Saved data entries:
BEGIN

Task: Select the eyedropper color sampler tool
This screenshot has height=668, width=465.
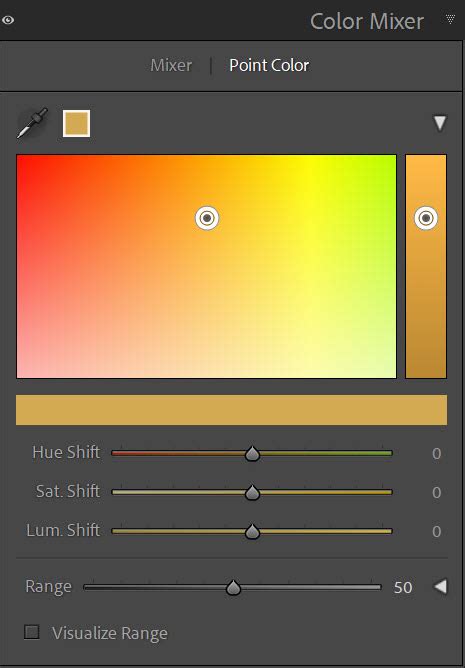Action: (x=32, y=124)
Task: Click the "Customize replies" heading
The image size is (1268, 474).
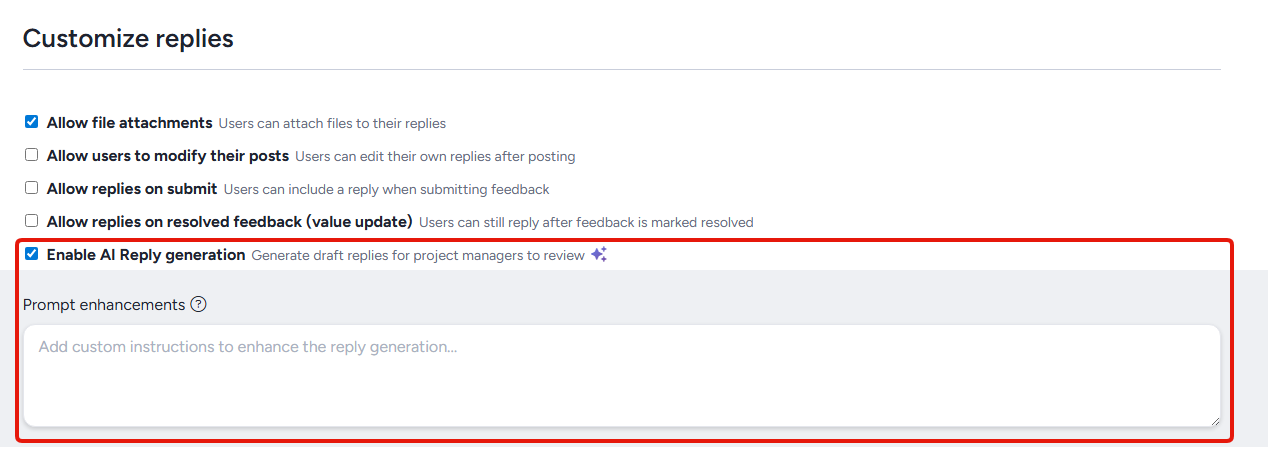Action: (x=128, y=39)
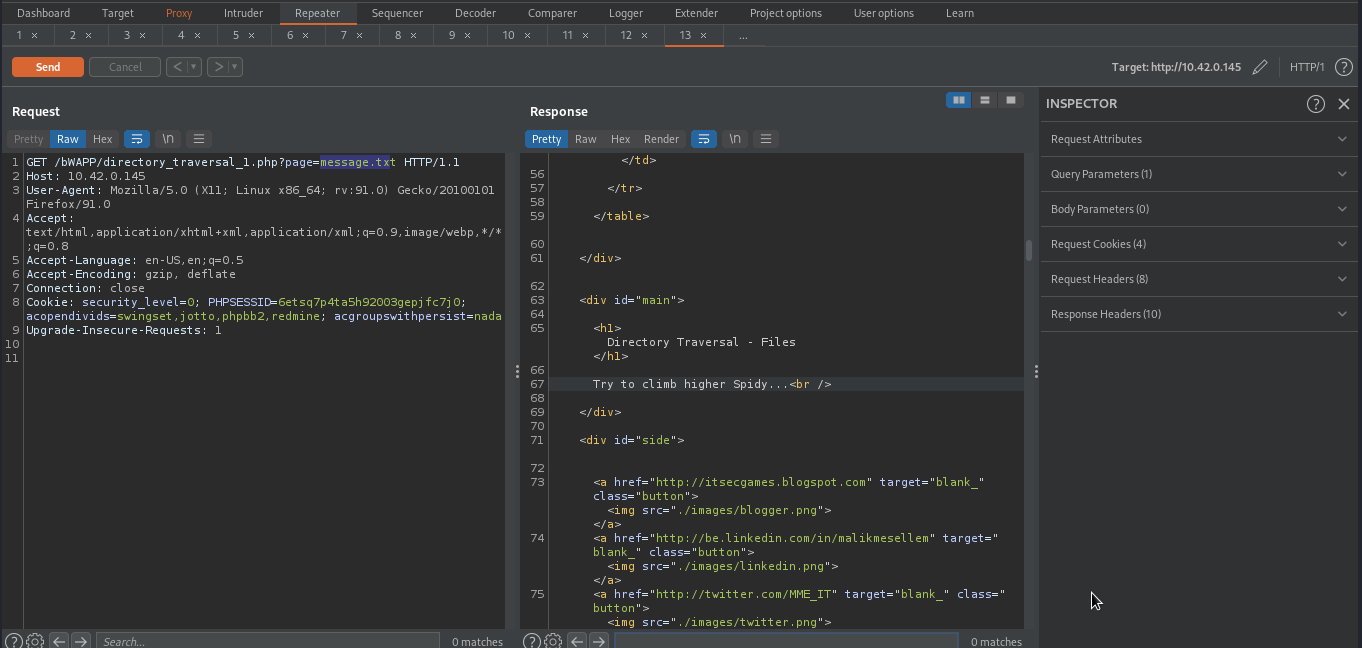Select side-by-side layout view
The height and width of the screenshot is (648, 1362).
click(x=958, y=100)
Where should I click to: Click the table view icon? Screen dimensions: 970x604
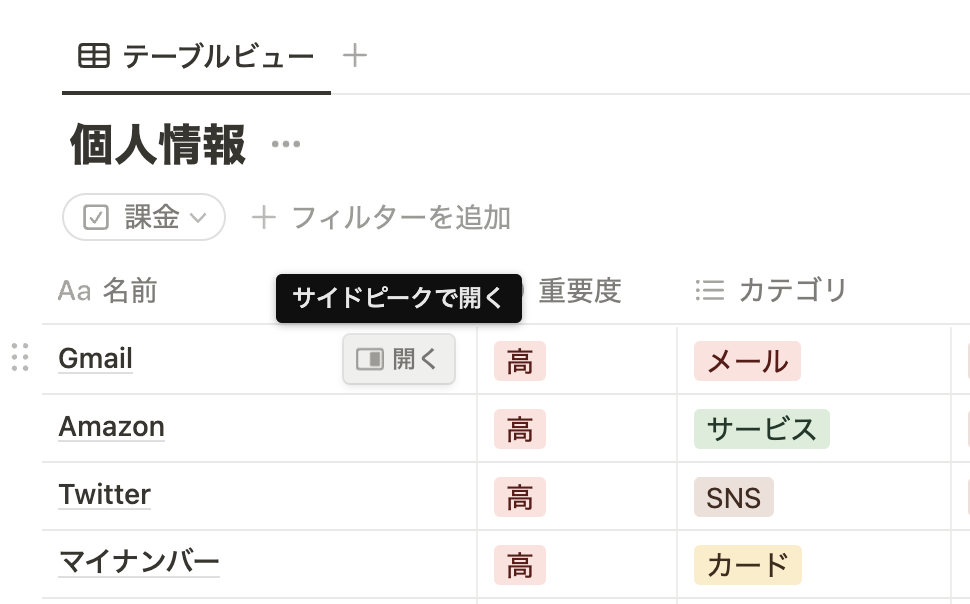(94, 56)
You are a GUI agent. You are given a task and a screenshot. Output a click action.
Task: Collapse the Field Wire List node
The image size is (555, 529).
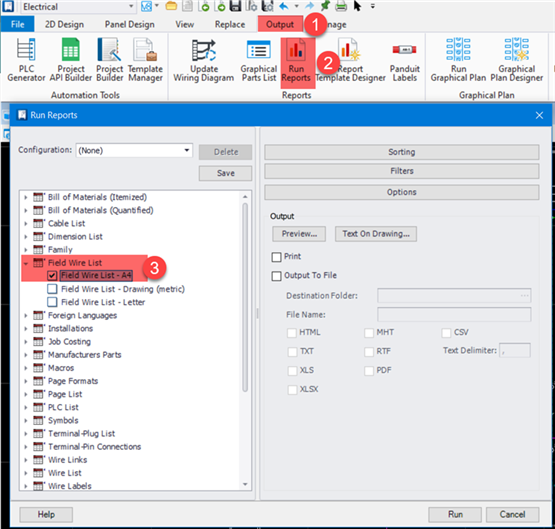(x=25, y=263)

END

EXERCISE AIM – Reproduce exactly, with every picture left out, the lines from the one that contains "Task: Click the" to the final line of the records above.

ANSWER TO THE EXERCISE –
Task: Click the "Customize replies" heading
The image size is (1268, 474).
Action: (x=128, y=39)
Select side-by-side layout view
The height and width of the screenshot is (648, 1362).
click(x=958, y=100)
Where should I click to: Click the table view icon? Screen dimensions: 970x604
(94, 56)
You are a GUI agent. You are given a task and a screenshot. Output a click action.
Task: Collapse the Field Wire List node
The image size is (555, 529).
(x=25, y=263)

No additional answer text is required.